In the entries below, find the line with "Task: Open Kourtney Kisses' name link" and the line with "This screenshot has width=321, height=146.". Print those two and everything between them exactly, and nothing else.

DATA: Begin

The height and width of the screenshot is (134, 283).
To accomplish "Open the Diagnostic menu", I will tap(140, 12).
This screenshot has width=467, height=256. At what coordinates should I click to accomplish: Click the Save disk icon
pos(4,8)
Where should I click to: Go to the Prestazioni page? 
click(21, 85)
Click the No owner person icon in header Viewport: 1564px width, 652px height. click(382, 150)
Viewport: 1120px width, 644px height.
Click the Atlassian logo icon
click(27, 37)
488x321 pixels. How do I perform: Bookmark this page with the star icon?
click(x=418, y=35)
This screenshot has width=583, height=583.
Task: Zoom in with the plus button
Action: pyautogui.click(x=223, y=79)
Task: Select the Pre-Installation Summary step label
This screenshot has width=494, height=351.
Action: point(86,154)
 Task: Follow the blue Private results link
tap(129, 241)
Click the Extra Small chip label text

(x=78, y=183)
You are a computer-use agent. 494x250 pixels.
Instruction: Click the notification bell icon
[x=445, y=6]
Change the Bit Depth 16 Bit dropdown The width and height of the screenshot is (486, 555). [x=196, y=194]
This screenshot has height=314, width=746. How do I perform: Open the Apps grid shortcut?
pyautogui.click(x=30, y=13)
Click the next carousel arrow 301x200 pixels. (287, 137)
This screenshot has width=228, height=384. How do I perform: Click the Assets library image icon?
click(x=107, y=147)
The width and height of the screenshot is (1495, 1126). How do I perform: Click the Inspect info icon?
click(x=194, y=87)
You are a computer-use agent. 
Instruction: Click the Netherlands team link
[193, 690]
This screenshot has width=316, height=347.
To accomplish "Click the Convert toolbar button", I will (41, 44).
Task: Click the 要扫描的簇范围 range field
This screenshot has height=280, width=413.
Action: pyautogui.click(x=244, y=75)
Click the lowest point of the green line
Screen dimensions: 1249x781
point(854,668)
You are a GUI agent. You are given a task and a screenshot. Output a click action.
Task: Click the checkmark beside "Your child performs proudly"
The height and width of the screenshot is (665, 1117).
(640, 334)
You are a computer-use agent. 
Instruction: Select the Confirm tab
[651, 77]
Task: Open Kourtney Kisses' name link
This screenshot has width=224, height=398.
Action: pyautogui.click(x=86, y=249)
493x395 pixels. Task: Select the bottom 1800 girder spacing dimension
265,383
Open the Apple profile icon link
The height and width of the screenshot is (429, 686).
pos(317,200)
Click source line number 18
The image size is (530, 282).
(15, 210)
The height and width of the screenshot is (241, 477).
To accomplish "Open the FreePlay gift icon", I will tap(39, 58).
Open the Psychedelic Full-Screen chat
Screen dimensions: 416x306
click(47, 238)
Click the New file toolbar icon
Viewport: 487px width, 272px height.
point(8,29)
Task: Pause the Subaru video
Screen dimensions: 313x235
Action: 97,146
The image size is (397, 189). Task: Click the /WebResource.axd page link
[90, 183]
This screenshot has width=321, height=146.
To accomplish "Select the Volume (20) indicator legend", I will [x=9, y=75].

DATA: End

=== PROBLEM SOLUTION ===
Task: Open Kourtney Kisses' name link
This screenshot has width=224, height=398.
Action: pyautogui.click(x=86, y=249)
493x395 pixels. Task: Select the bottom 1800 girder spacing dimension
265,383
Open the Apple profile icon link
The height and width of the screenshot is (429, 686).
pos(317,200)
Click source line number 18
The image size is (530, 282).
(15, 210)
The height and width of the screenshot is (241, 477).
To accomplish "Open the FreePlay gift icon", I will tap(39, 58).
Open the Psychedelic Full-Screen chat
Screen dimensions: 416x306
click(47, 238)
Click the New file toolbar icon
Viewport: 487px width, 272px height.
point(8,29)
Task: Pause the Subaru video
Screen dimensions: 313x235
Action: 97,146
The image size is (397, 189). Task: Click the /WebResource.axd page link
[90, 183]
This screenshot has width=321, height=146.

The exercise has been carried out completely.